AO-85 was a fun pass, patrick and I worked many stations who were calling both of us. AO-91 also went well, until another op at his home station in Arizona began calling every person he heard - including several who were not calling him, rather they were calling me and/or Patrick! Instead of allowing the portable station who a person was calling answer, this op called them instead! Around 1/2 of the pass was tied up in this manner, while this op worked a bunch of people he could easily work on any pass, any day. At least 2 people who called me, I was not able to answer because of this other op who used enough power that my attempts to reply were drowned out; and I heard the same happen to Patrick several times.
Why do I mention this? Because THAT is what Sean’s “Rule 6” is intended to address. Who cares about grid squares particularly...it’s just courteous to give priority to the guy who has taken his time to stand out along the side of a road, at a hamfest, doing a demo for a club, or yes even handing out rare grid squares or DX entities.
73 from someone who’s been on both sides of the pileup.
- Matthew nj4y
Sent from my iPhone
On Dec 11, 2017, at 16:48, Zach Metzinger zmetzing@pobox.com wrote:
On 12/11/17 14:55, Paul Stoetzer wrote: Sean Kutzko, KX9X, has written a helpful document explaining good operating practices for working FM satellites. It's been posted to the AMSAT website at https://www.amsat.org/fm-satellites-good-operating-practices-for-beginning-a...

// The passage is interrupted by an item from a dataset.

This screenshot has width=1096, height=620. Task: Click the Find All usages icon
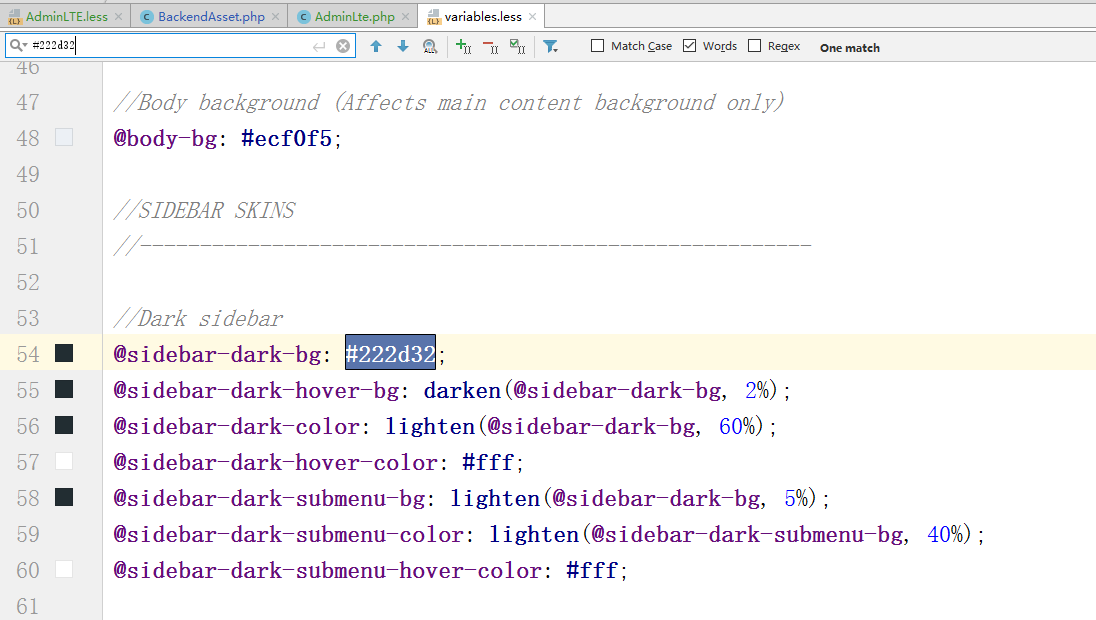pyautogui.click(x=430, y=46)
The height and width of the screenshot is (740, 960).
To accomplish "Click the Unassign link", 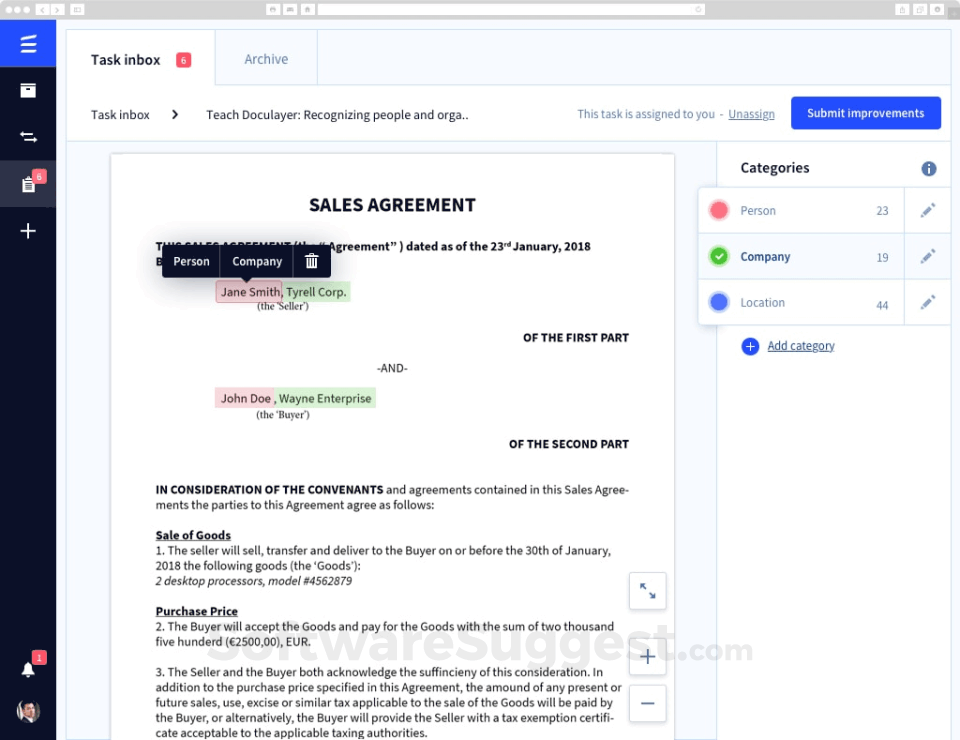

While I think that _most_ of these guidelines are good, I disagree with #6.
- Rare/Portable Stations Take Priority
This prioritizes the chase-a-grid-square game players, which not everyone cares about.
If you want to play that game, go use a linear bird with more available bandwidth. The easy sats should be reserved for new satellite operators, which, buy definition, will be less experienced and not care much about your fancy grid squares.